Dans un genre littéraire où l’innovation formelle ou technique demeure rare, elle n’hésite pas à proposer une approche littéraire assez radicalement différente de celles dominant actuellement le champ.

Nuit bleue - Charybde27
Article Original

Chastity Riley est procureur au parquet de Hambourg. Tombée en disgrâce du fait du dénouement disons « gênant » d’une affaire précédente (dans laquelle se trouvait impliqué son supérieur), elle est désormais affectée exclusivement au suivi des victimes de crimes et délits. Justement, un homme anonyme et taciturne vient d’être amené à l’hôpital, après un passage à tabac allant très loin dans les règles de l’art. Déployant sa personnalité très particulière, elle parvient à nouer une forme de relation avec ce dur-à-cuire qui ne semble pourtant pas vouloir s’en laisser conter. Pendant ce temps, son ami l’ex-inspecteur Faller, tout fraîchement retraité, semble vouloir secrètement reprendre ses anciennes investigations sur le principal criminel de Hambourg, désormais réputé rangé des voitures et au-dessus de tout soupçon, parfaitement inséré dans la haute société de la Ville-État. Lorsqu’en supplément une puissante vague de crystal-meth venue des confins de la Tchéquie semble devoir déferler prochainement sur la ville, Chas va mobiliser l’ensemble de ses ressources si peu orthodoxes pour faire face…

Il faut absolument rendre grâce à la nouvelle collection Fusion, dédiée au polar, des éditions de L’Atalante, pour nous avoir offert la découverte de cette enquêtrice judiciaire réellement pas comme les autres. Dans un contexte allemand qui nous est souvent peu familier, et avec toutes les spécificités de la grande ville portuaire qu’est Hambourg, Simone Buchholz a créé en 2008 un personnage largement hors normes – il faut peut-être bien remonter jusqu’à la Sharon McCone de Marcia Muller, apparue en 1977, pour approcher un tel phénomène -, fille d’une secrétaire allemande et d’un officier américain, investigatrice ayant un gosier nettement en pente et une vie sentimentale oscillant entre le complexe et l’agité, se sentant absolument gauche vis-à-vis de la société et de ses convenances, mais extraordinairement inventive pour en circonvenir les écueils. Nuit bleue, publié en 2016, et traduit en 2021 en français (fort solidement malgré quelques menues maladresses à propos de football) par Claudine Layre, est le sixième épisode (on pourra à bon droit se demander pourquoi l’éditeur français, à la main ici si heureuse, a néanmoins choisi de nous propulser directement au-delà des cinq premiers) de cette série au succès à mon sens très mérité.
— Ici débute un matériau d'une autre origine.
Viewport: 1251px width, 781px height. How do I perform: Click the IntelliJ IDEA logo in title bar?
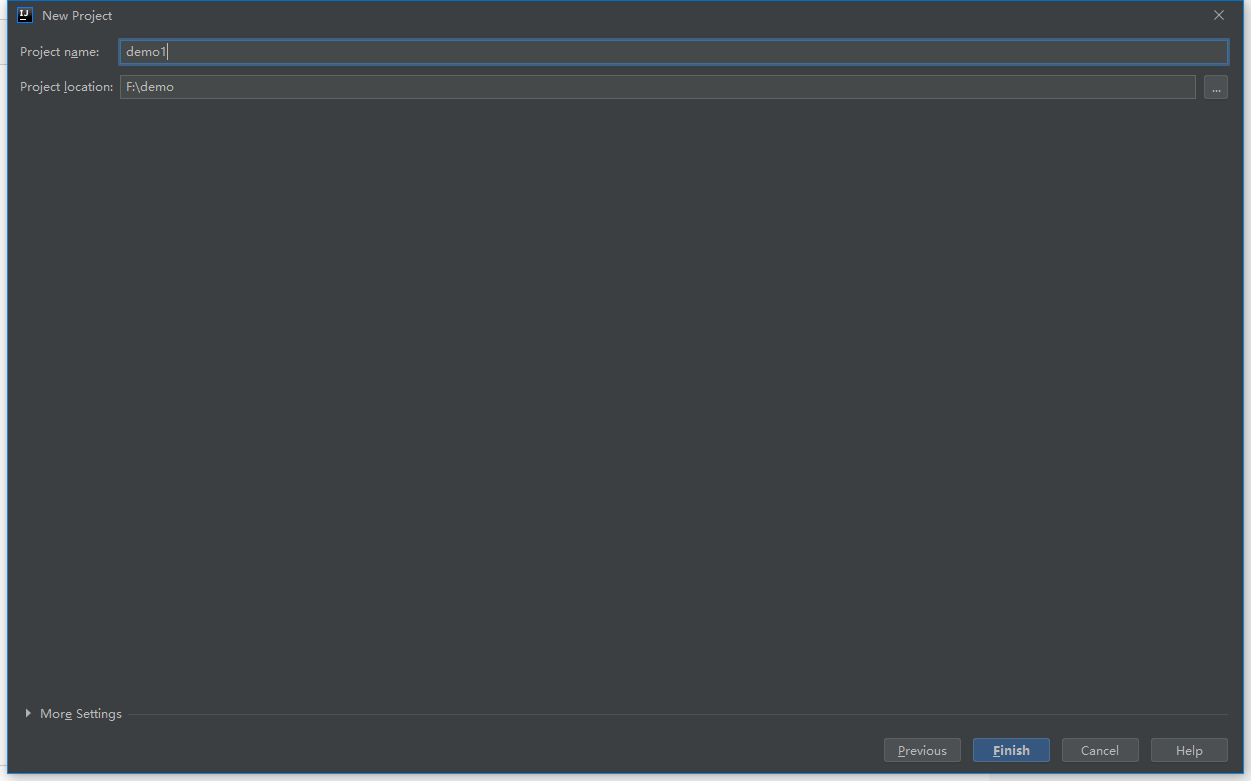coord(25,15)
Surtout, l’écriture de Simone Buchcholz, son utilisation redoutable du récit à la première personne, des idiosyncrasies propres à chaque personnage, des tics et des sous-entendus, comme de techniques presque expérimentales pour conduire, par exemple, les flashbacks, impressionne et réjouit : dans un genre littéraire où l’innovation formelle ou technique demeure rare (les émules de David Peace y semblent toujours minoritaires aujourd’hui), elle n’hésite pas à proposer une approche littéraire assez radicalement différente de celles dominant actuellement le champ.